5 Reasons To Avoid Debt Consolidation

5 Reasons To Avoid Debt Consolidation

by May 2, 2019Credit And Debt

If you are one of the millions of people in the United States struggling with debt, you’ve probably heard about debt consolidation. Whether you’ve seen ads on TV, online, or social media, the promise is almost always the same: one easy payment each month to replace the half-dozen other bills you struggle to pay.

However, the truth is that debt consolidation companies do not help you eliminate your debt. In most cases, you’ll actually end up paying more for longer than you would if you didn’t consolidate your debt.

It may sound counterintuitive, but individually paying off each one of your bills is a much better plan than trying to consolidate your debt. Here is why:
 

1) There’s No Guarantee Your Interest Rate Will Be Lower

While debt consolidation is often advertised as providing a lower rate than your current bills, that’s not always the case. Your actual interest rate will depend on your existing payment history and credit score.

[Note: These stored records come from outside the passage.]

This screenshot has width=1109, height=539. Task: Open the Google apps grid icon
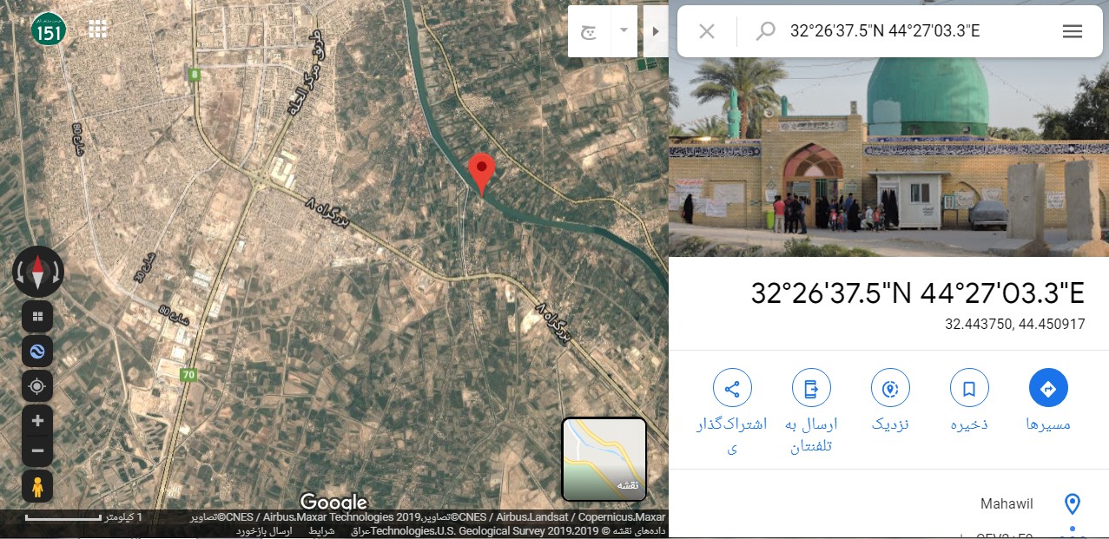click(98, 29)
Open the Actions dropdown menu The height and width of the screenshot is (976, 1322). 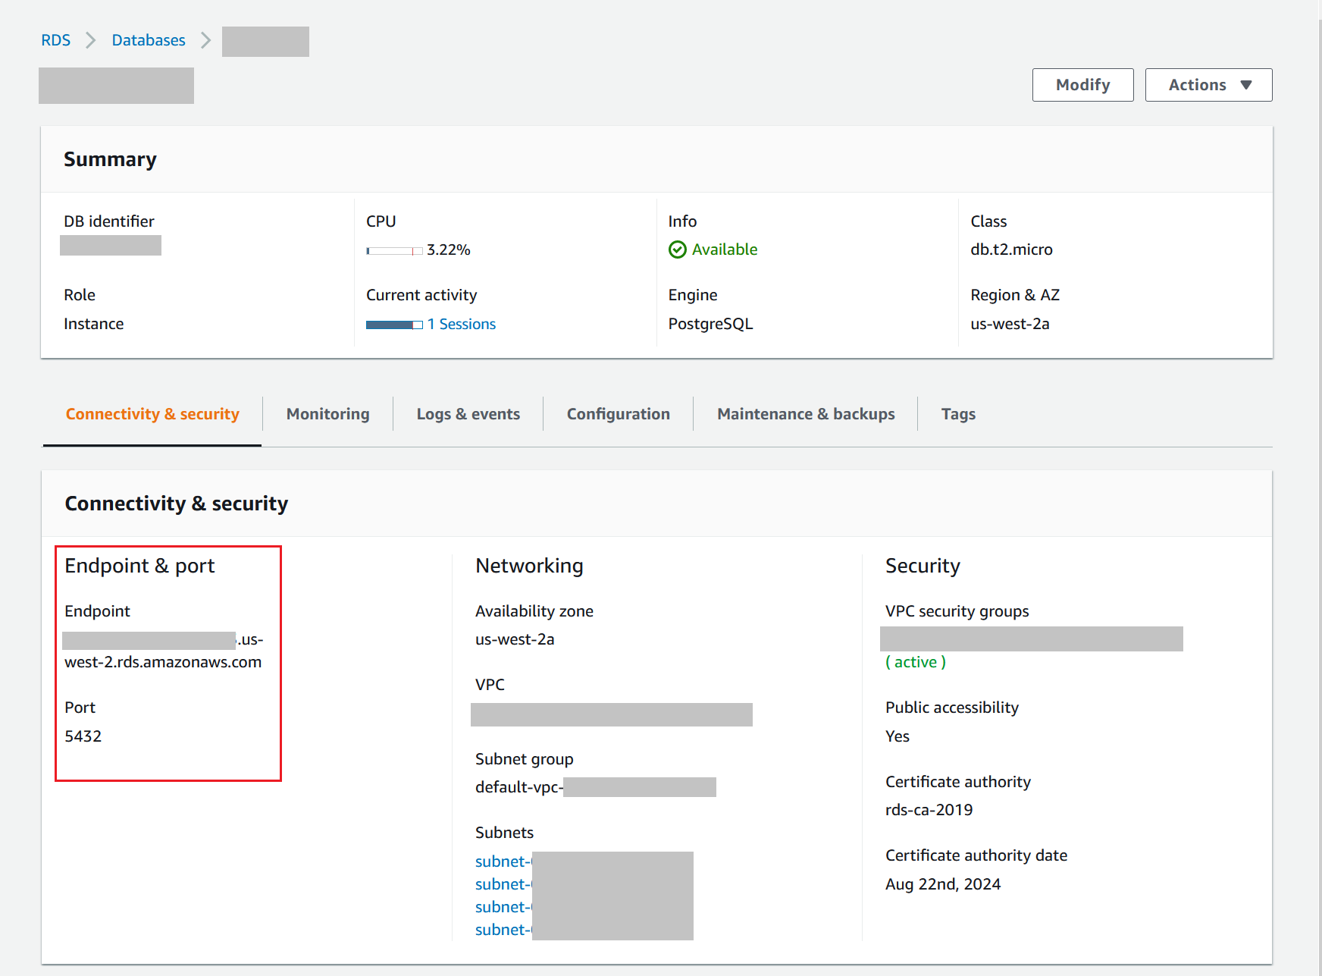1208,85
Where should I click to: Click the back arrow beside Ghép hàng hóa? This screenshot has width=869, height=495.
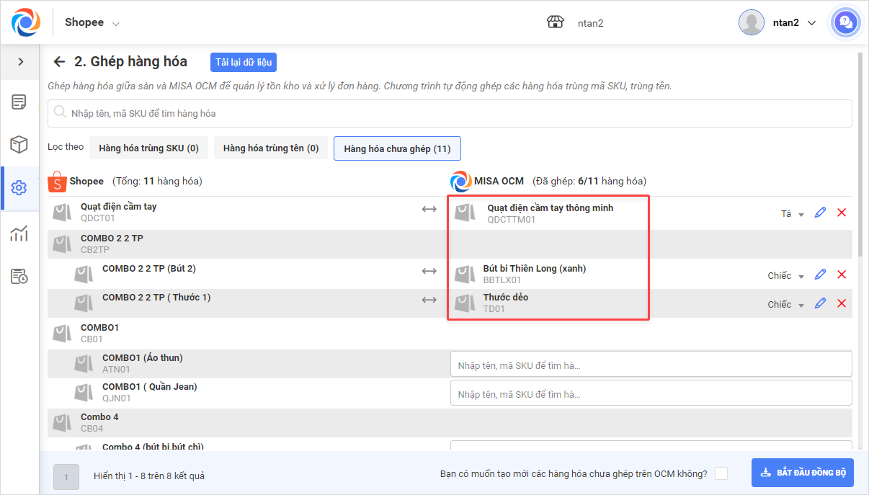[x=60, y=62]
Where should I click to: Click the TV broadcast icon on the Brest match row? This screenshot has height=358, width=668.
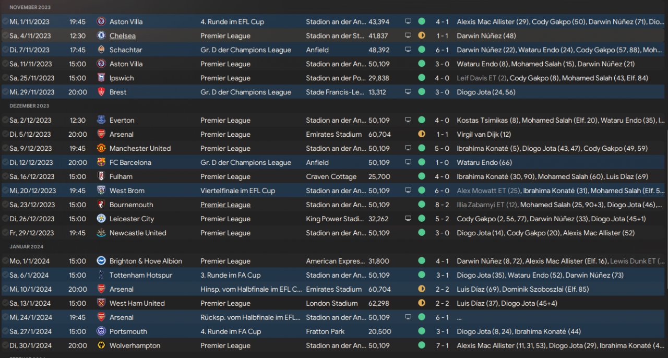pos(408,92)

Even if you do end up qualifying for a lower interest rate than what you’re paying on other bills, it’s not guaranteed for the life of the loan and can change.
 

2) Interest Rates Will Change

Many debt-consolidation offers take the form of credit card balance transfers. When considering those offers, you must understand that the low-interest rate offered is almost always just a “promotional rate.” That rate will go up over time.
 

3) You’ll Stay In Debt Longer

While it’s true that you may end up with a lower monthly payment, the reason for that is because the length of the loan has been extended.

Extended repayment plans means you’ll likely be paying off that debt (probably at a similar or higher average interest rate than you have now) for years longer than if you paid off each account separately.
 

4) Debt Consolidation Is Not Debt Elimination

Many people tend to conflate debt consolidation with debt elimination. All the money you owe is still there, it’s just taken a different form. The core problem remains the same.
 

5) It Doesn’t Address The Core Problem

The core problem isn’t the number of different debt accounts you’re holding. The problem is that your spending habits need work.

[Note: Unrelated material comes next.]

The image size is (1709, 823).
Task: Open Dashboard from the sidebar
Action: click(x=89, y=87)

You need a plan to save more and spend less. Consolidating your debt doesn’t address this problem, and often masks it entirely with the appearance of having taken financial responsibility.

The sad reality is that many people who go through the debt consolidation process end up right back where they started. Why? Because their behavior with money never fundamentally changed.
 

What To Do Instead

As with most problems in life, there is no quick fix for getting out of serious debt. The best solution is to seek help from an experienced financial professional. Additionally, you’ll need to address the root behavior (your spending habits) that’s causing the problem and make a change.

Finally, getting out of debt is only the first step towards a more successful relationship with your finances. Learning how to stay out of debt, build your savings, and achieve your financial goals are all part of the process as well.